The men had been charged after the November 23 massacre of 57 people, including 32 members of the media, in the southern province of Maguindanao. Almost 200 people had initially been charged in the November 23 killings, including several members of the Ampatuan family—the most powerful political clan in the area. The two men remain in custody while the local court decides whether it will obey the order.
The decision to drop charges against the two men, widely reported in local and international media, was announced by Alberto Agra, acting secretary of the Department of Justice. “Mere relationship, having the same name, does not establish conspiracy,” Agra told reporters, saying the evidence against Zaldy and Akmad Ampatuan is weak.
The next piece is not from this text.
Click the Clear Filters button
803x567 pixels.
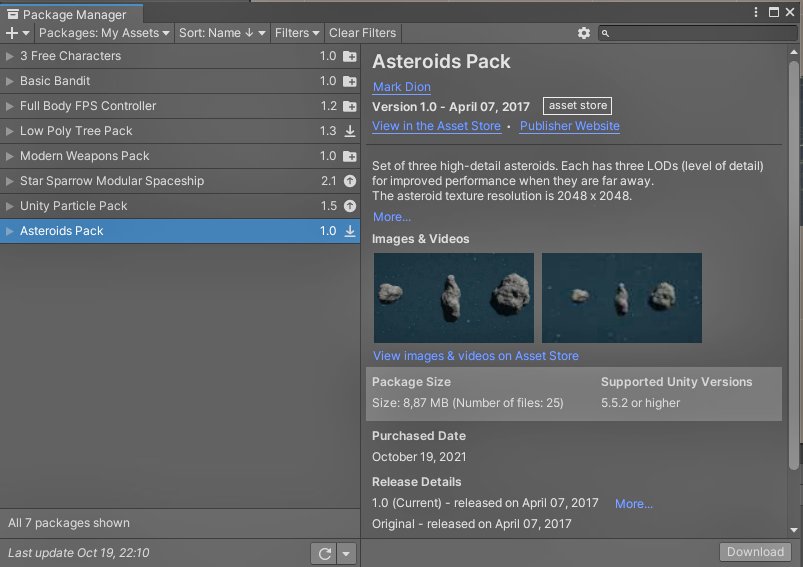click(362, 33)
“Given the Philippines’ abysmal record of impunity in the killings of journalists, President Arroyo’s government has given little reassurance that history will be reversed with this surprise move,” said Bob Dietz, CPJ’s Asia program coordinator. “The government must not ride roughshod over the decisions of a court with a simple pronouncement.”
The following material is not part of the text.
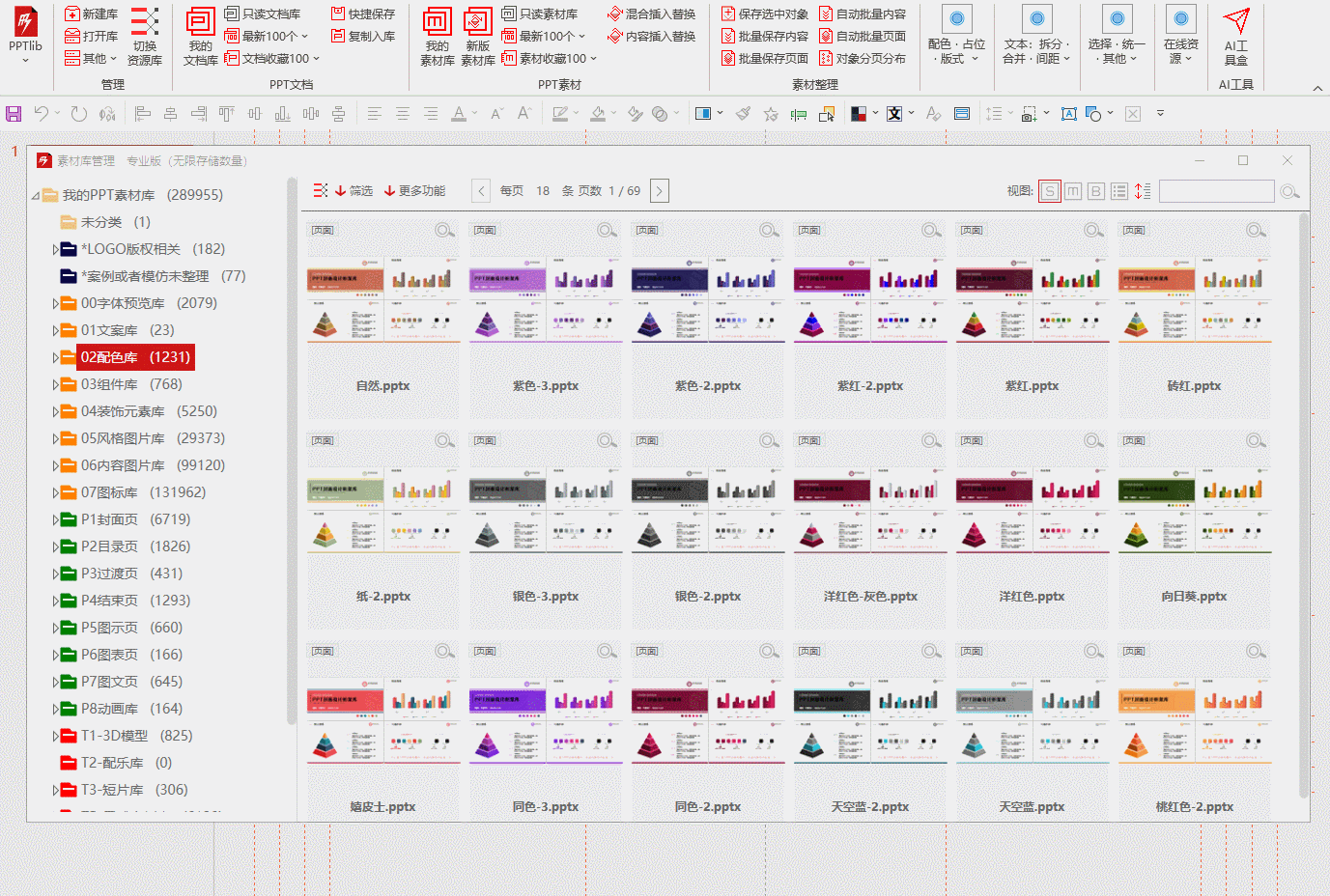
Task: Click the red sort-order arrows icon
Action: click(1143, 191)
The team of 20 prosecutors pursuing the case denounced the move. In a statement today, they claimed there was a political motive behind the decision, with presidential elections scheduled for May 10. On Monday, many of them appeared on the steps of the Department of Justice building in Manila, calling on Agra to reconsider his decision.
CPJ data show the massacre to be by far the single worst incident in which journalists have been killed. CPJ has expressed fears (here and here) that there would not be a successful prosecution of the perpetrators.
The Philippines ranks second on CPJ’s list of the deadliest countries for journalists, behind only Iraq. The country ranks sixth on our 2009 Global Impunity Index, and would move up if the Maguindanao killings are not fully prosecuted.